Aren’t the shader translation and MoltenVK two separate projects?

The problem is right NOW MoltenVK sucks. The performance and stability of titles using it range from average (Dota2) to absolutely horrible (Elder scrolls online).

And that’s compared to OpenGL...
 
Aren’t the shader translation and MoltenVK two separate projects?

The problem is right NOW MoltenVK sucks. The performance and stability of titles using it range from average (Dota2) to absolutely horrible (Elder scrolls online).

And that’s compared to OpenGL...

SPIRV-Cross & MoltenVK are technically separate projects but they naturally feed into one another - you can't implement MoltenVK without SPIRV-Cross and there'd be little point in creating SPIRV-Cross without MoltenVK...

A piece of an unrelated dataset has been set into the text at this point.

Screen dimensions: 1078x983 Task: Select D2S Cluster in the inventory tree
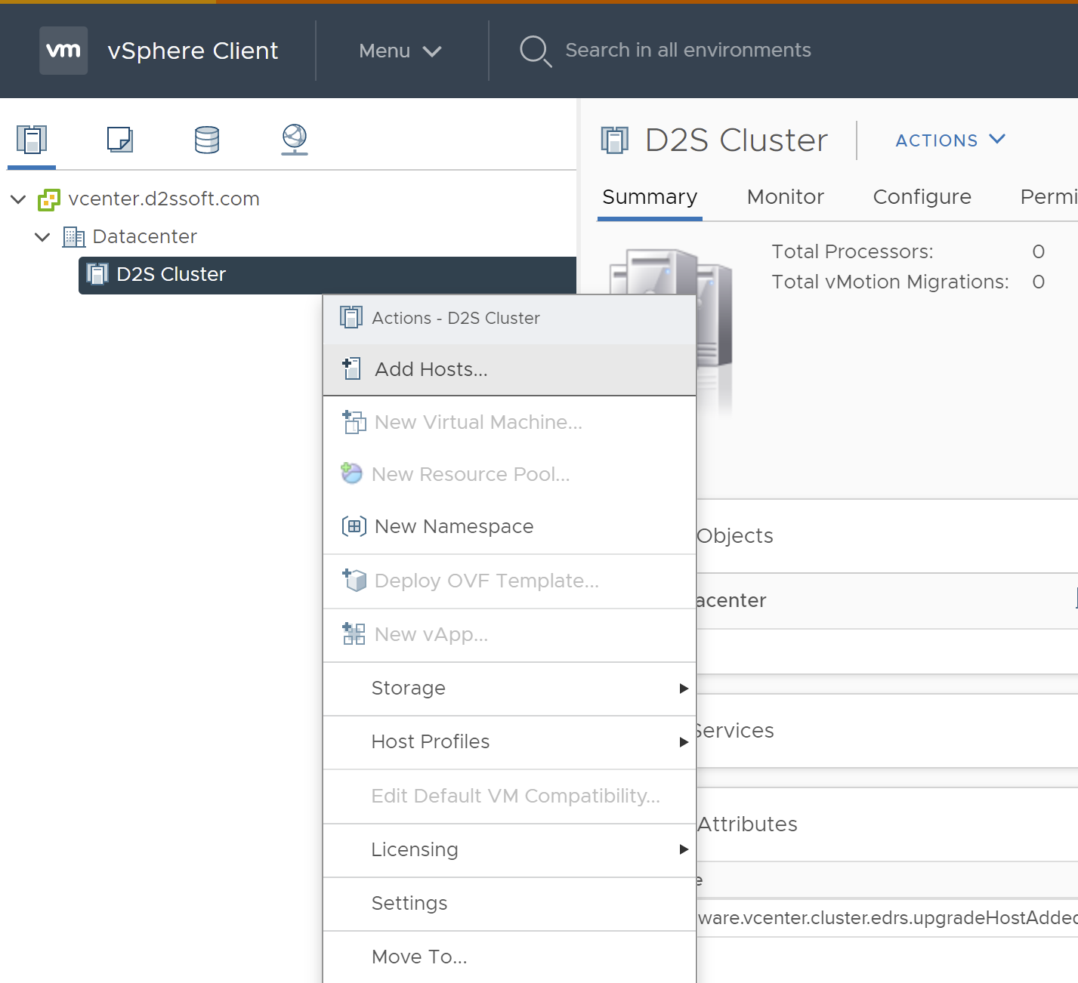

And, yes I can imagine that anyone trying to use MoltenVK in anger right now is going to find lots of rough edges. It hardly surprises me that it works better for older and/or less demanding title like DOTA2 than something more modern in ESO. Long term I'd expect it to improve but much like how it took time for MetalRHI in UE4 to go from supporting ES3 on iOS, to SM4 on macOS, to SM5 on macOS & iOS it won't happen overnight.

I'd expect Apple's OpenGL stack to be even worse, if it could indeed support these titles, which I would not take as a given.
 
SPIRV-Cross & MoltenVK are technically separate projects but they naturally feed into one another - you can't implement MoltenVK without SPIRV-Cross and there'd be little point in creating SPIRV-Cross without MoltenVK...

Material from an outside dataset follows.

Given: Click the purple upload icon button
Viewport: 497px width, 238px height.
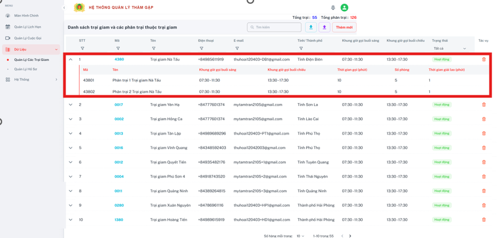Looking at the screenshot, I should coord(324,27).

And, yes I can imagine that anyone trying to use MoltenVK in anger right now is going to find lots of rough edges. It hardly surprises me that it works better for older and/or less demanding title like DOTA2 than something more modern in ESO. Long term I'd expect it to improve but much like how it took time for MetalRHI in UE4 to go from supporting ES3 on iOS, to SM4 on macOS, to SM5 on macOS & iOS it won't happen overnight.

I'd expect Apple's OpenGL stack to be even worse, if it could indeed support these titles, which I would not take as a given.

OpenGL is still supported on Dota2, and is faster than MoltenVK in some circumstances, and slower in others (depending on graphics card and resolution).

ESO on the other hand was forced off of OpenGL because they re-wrote their particle system to use compute shaders. They went with Vulkan because they were porting the game to Stadia. Performance went down to 25%-40% of OpenGL on macOS after this change, plenty of people were counting the seconds per frame. They're currently in the process of working with Apple to make use of Metal directly after the user backlash.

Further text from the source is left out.